• What you are asked to do:
The entries below are to be transcribed in full, without their images.

• Records shown:
○ ○ ○ ○
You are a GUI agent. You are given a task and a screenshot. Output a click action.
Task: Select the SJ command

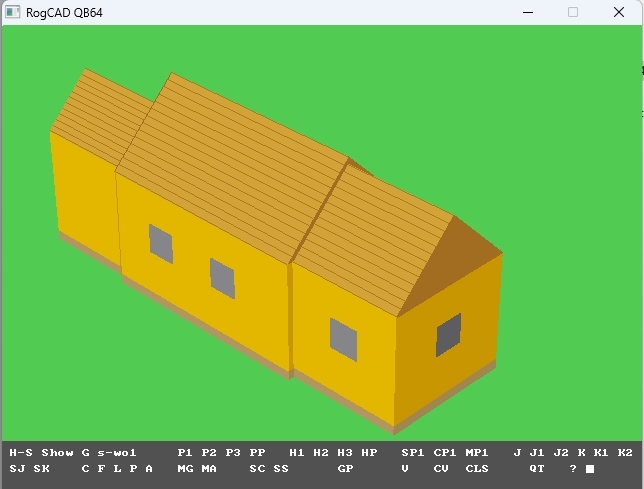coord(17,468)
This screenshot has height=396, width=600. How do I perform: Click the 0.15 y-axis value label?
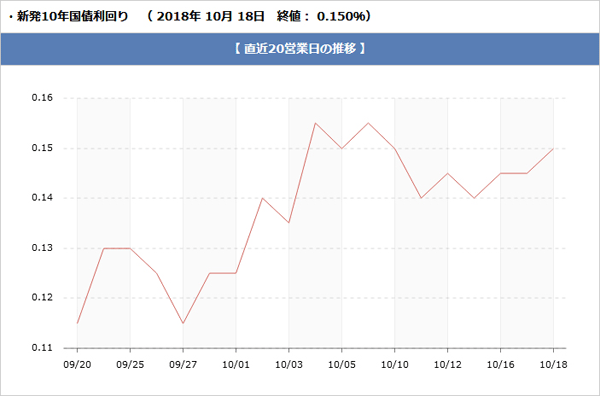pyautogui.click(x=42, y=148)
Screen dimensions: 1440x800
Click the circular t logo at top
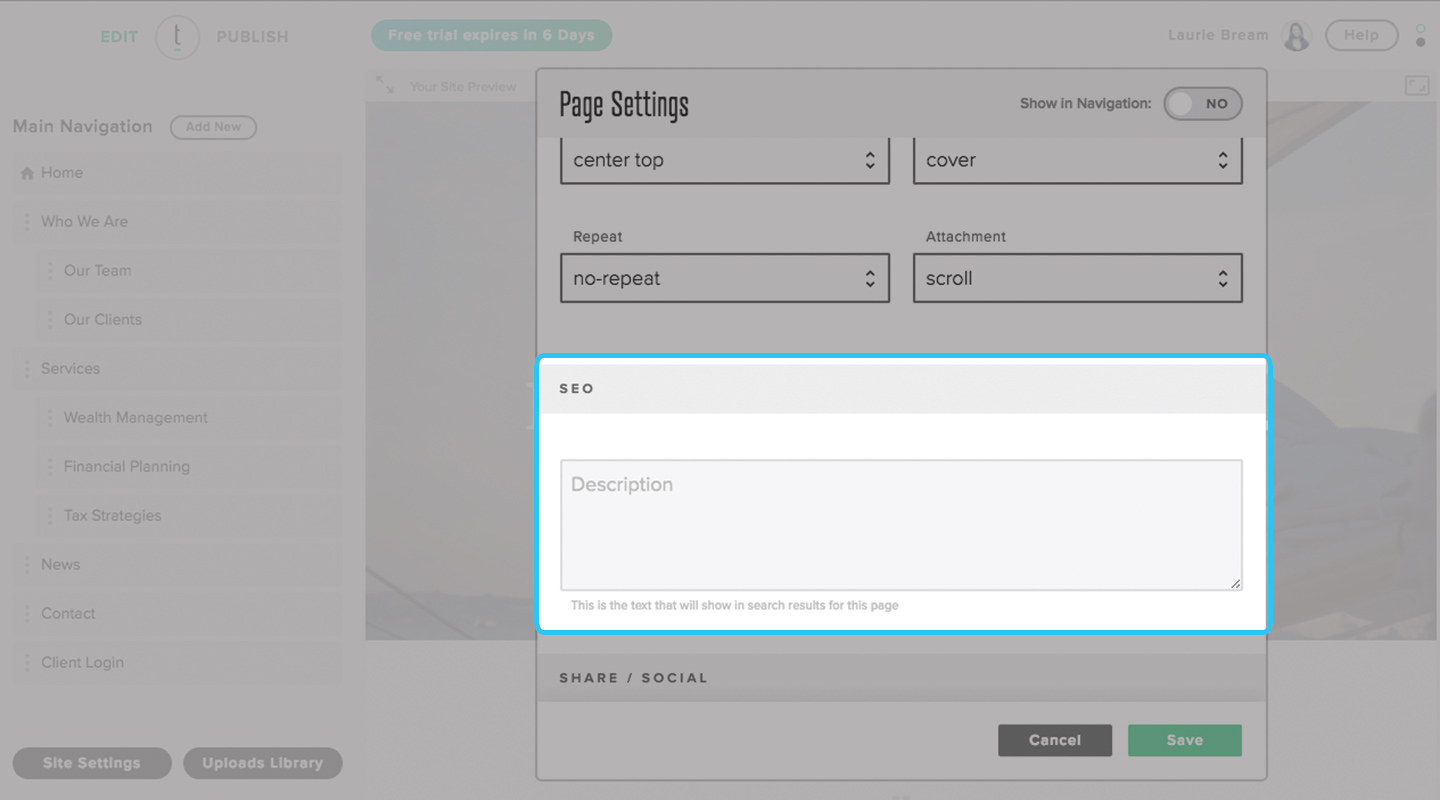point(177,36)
○ ○ ○ ○
• Problem solution:
You are a GUI agent. You are given a task and a screenshot. Output a click action.
Task: Select the SJ command

coord(17,468)
This screenshot has height=396, width=600. How do I perform: Click the 0.15 y-axis value label?
pyautogui.click(x=42, y=148)
Screen dimensions: 1440x800
Click the circular t logo at top
point(177,36)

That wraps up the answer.